ACTIVITY: Print the data that follows without changing a single word.

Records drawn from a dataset
--
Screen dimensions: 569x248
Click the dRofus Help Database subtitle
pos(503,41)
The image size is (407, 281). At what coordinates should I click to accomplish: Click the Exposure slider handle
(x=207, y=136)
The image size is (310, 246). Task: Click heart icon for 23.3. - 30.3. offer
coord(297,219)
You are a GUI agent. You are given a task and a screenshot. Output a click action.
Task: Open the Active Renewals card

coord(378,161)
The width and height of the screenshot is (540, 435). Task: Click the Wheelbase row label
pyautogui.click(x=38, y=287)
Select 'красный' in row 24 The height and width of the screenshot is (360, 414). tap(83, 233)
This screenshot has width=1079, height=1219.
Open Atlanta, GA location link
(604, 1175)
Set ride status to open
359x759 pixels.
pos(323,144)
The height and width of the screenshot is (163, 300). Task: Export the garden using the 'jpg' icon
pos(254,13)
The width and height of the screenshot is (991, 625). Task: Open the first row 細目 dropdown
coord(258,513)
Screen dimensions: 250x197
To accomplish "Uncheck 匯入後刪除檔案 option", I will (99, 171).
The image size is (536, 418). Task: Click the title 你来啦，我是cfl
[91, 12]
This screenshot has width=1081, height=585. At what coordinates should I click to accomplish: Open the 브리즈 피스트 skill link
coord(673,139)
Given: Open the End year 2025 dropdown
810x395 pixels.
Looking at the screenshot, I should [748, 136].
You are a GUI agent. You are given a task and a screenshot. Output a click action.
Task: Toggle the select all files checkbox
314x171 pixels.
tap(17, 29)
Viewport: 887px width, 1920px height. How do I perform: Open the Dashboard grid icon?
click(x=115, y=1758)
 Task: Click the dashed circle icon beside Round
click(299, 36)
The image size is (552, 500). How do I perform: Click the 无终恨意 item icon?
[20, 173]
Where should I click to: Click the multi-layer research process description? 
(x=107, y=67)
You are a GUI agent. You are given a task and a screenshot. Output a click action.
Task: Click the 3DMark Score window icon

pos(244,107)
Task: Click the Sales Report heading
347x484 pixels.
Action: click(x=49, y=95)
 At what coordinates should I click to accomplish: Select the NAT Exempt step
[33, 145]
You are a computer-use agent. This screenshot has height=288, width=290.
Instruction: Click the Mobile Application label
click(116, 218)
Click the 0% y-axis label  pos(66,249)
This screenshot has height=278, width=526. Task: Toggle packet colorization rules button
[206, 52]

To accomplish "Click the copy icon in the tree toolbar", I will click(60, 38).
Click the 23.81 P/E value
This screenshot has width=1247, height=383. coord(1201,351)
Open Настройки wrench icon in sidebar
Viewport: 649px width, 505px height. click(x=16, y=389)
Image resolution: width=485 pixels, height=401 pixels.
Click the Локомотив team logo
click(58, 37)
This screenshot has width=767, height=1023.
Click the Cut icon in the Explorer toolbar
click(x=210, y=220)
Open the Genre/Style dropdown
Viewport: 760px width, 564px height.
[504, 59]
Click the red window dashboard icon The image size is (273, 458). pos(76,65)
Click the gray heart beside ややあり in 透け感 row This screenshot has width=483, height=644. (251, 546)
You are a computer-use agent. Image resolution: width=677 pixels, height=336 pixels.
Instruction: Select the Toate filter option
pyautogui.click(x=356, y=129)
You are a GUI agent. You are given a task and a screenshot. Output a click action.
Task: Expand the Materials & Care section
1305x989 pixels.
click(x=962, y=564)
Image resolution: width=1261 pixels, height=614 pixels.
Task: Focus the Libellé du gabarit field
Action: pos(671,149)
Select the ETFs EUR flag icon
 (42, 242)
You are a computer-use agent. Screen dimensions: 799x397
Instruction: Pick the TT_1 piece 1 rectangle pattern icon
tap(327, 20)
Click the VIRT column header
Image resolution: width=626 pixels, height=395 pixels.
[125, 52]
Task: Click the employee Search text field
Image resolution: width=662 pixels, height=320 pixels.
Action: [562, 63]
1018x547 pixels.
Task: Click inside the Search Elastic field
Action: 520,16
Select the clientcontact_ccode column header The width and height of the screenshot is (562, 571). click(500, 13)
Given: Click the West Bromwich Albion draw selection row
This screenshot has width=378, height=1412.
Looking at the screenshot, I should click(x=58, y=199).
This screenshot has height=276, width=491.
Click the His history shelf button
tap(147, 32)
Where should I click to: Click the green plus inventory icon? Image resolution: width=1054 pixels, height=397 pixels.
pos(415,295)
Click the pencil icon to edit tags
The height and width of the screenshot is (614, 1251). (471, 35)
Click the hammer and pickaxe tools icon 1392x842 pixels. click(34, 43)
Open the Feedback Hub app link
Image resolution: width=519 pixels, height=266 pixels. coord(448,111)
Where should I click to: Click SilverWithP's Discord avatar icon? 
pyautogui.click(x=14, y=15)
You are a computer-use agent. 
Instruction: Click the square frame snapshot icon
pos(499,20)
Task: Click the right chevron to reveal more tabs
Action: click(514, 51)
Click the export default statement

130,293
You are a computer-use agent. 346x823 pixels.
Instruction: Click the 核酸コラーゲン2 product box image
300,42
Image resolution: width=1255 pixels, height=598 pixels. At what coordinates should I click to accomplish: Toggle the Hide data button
--
RESPONSE TO THE EXERCISE:
Screen dimensions: 569x248
Click the dRofus Help Database subtitle
pos(503,41)
The image size is (407, 281). At what coordinates should I click to accomplish: Click the Exposure slider handle
(x=207, y=136)
The image size is (310, 246). Task: Click heart icon for 23.3. - 30.3. offer
coord(297,219)
You are a GUI agent. You are given a task and a screenshot. Output a click action.
Task: Open the Active Renewals card

coord(378,161)
The width and height of the screenshot is (540, 435). Task: Click the Wheelbase row label
pyautogui.click(x=38, y=287)
Select 'красный' in row 24 The height and width of the screenshot is (360, 414). tap(83, 233)
This screenshot has width=1079, height=1219.
Open Atlanta, GA location link
(604, 1175)
Set ride status to open
359x759 pixels.
pos(323,144)
The height and width of the screenshot is (163, 300). Task: Export the garden using the 'jpg' icon
pos(254,13)
The width and height of the screenshot is (991, 625). Task: Open the first row 細目 dropdown
coord(258,513)
Screen dimensions: 250x197
To accomplish "Uncheck 匯入後刪除檔案 option", I will (99, 171).
The image size is (536, 418). Task: Click the title 你来啦，我是cfl
[91, 12]
This screenshot has width=1081, height=585. At what coordinates should I click to accomplish: Open the 브리즈 피스트 skill link
coord(673,139)
Given: Open the End year 2025 dropdown
810x395 pixels.
Looking at the screenshot, I should [748, 136].
You are a GUI agent. You are given a task and a screenshot. Output a click action.
Task: Toggle the select all files checkbox
314x171 pixels.
tap(17, 29)
Viewport: 887px width, 1920px height. How do I perform: Open the Dashboard grid icon?
click(x=115, y=1758)
 Task: Click the dashed circle icon beside Round
click(299, 36)
The image size is (552, 500). How do I perform: Click the 无终恨意 item icon?
[20, 173]
Where should I click to: Click the multi-layer research process description? 
(x=107, y=67)
You are a GUI agent. You are given a task and a screenshot. Output a click action.
Task: Click the 3DMark Score window icon

pos(244,107)
Task: Click the Sales Report heading
347x484 pixels.
Action: click(x=49, y=95)
 At what coordinates should I click to accomplish: Select the NAT Exempt step
[33, 145]
You are a computer-use agent. This screenshot has height=288, width=290.
Instruction: Click the Mobile Application label
click(116, 218)
Click the 0% y-axis label  pos(66,249)
This screenshot has height=278, width=526. Task: Toggle packet colorization rules button
[206, 52]

To accomplish "Click the copy icon in the tree toolbar", I will click(60, 38).
Click the 23.81 P/E value
This screenshot has width=1247, height=383. coord(1201,351)
Open Настройки wrench icon in sidebar
Viewport: 649px width, 505px height. click(x=16, y=389)
Image resolution: width=485 pixels, height=401 pixels.
Click the Локомотив team logo
click(58, 37)
This screenshot has width=767, height=1023.
Click the Cut icon in the Explorer toolbar
click(x=210, y=220)
Open the Genre/Style dropdown
Viewport: 760px width, 564px height.
[504, 59]
Click the red window dashboard icon The image size is (273, 458). pos(76,65)
Click the gray heart beside ややあり in 透け感 row This screenshot has width=483, height=644. (251, 546)
You are a computer-use agent. Image resolution: width=677 pixels, height=336 pixels.
Instruction: Select the Toate filter option
pyautogui.click(x=356, y=129)
You are a GUI agent. You are given a task and a screenshot. Output a click action.
Task: Expand the Materials & Care section
1305x989 pixels.
click(x=962, y=564)
Image resolution: width=1261 pixels, height=614 pixels.
Task: Focus the Libellé du gabarit field
Action: pos(671,149)
Select the ETFs EUR flag icon
 (42, 242)
You are a computer-use agent. Screen dimensions: 799x397
Instruction: Pick the TT_1 piece 1 rectangle pattern icon
tap(327, 20)
Click the VIRT column header
Image resolution: width=626 pixels, height=395 pixels.
[125, 52]
Task: Click the employee Search text field
Image resolution: width=662 pixels, height=320 pixels.
Action: [562, 63]
1018x547 pixels.
Task: Click inside the Search Elastic field
Action: 520,16
Select the clientcontact_ccode column header The width and height of the screenshot is (562, 571). click(500, 13)
Given: Click the West Bromwich Albion draw selection row
This screenshot has width=378, height=1412.
Looking at the screenshot, I should click(x=58, y=199).
This screenshot has height=276, width=491.
Click the His history shelf button
tap(147, 32)
Where should I click to: Click the green plus inventory icon? Image resolution: width=1054 pixels, height=397 pixels.
pos(415,295)
Click the pencil icon to edit tags
The height and width of the screenshot is (614, 1251). (471, 35)
Click the hammer and pickaxe tools icon 1392x842 pixels. click(34, 43)
Open the Feedback Hub app link
Image resolution: width=519 pixels, height=266 pixels. coord(448,111)
Where should I click to: Click SilverWithP's Discord avatar icon? 
pyautogui.click(x=14, y=15)
You are a computer-use agent. 
Instruction: Click the square frame snapshot icon
pos(499,20)
Task: Click the right chevron to reveal more tabs
Action: click(514, 51)
Click the export default statement

130,293
You are a computer-use agent. 346x823 pixels.
Instruction: Click the 核酸コラーゲン2 product box image
300,42
Image resolution: width=1255 pixels, height=598 pixels. At what coordinates should I click to accomplish: Toggle the Hide data button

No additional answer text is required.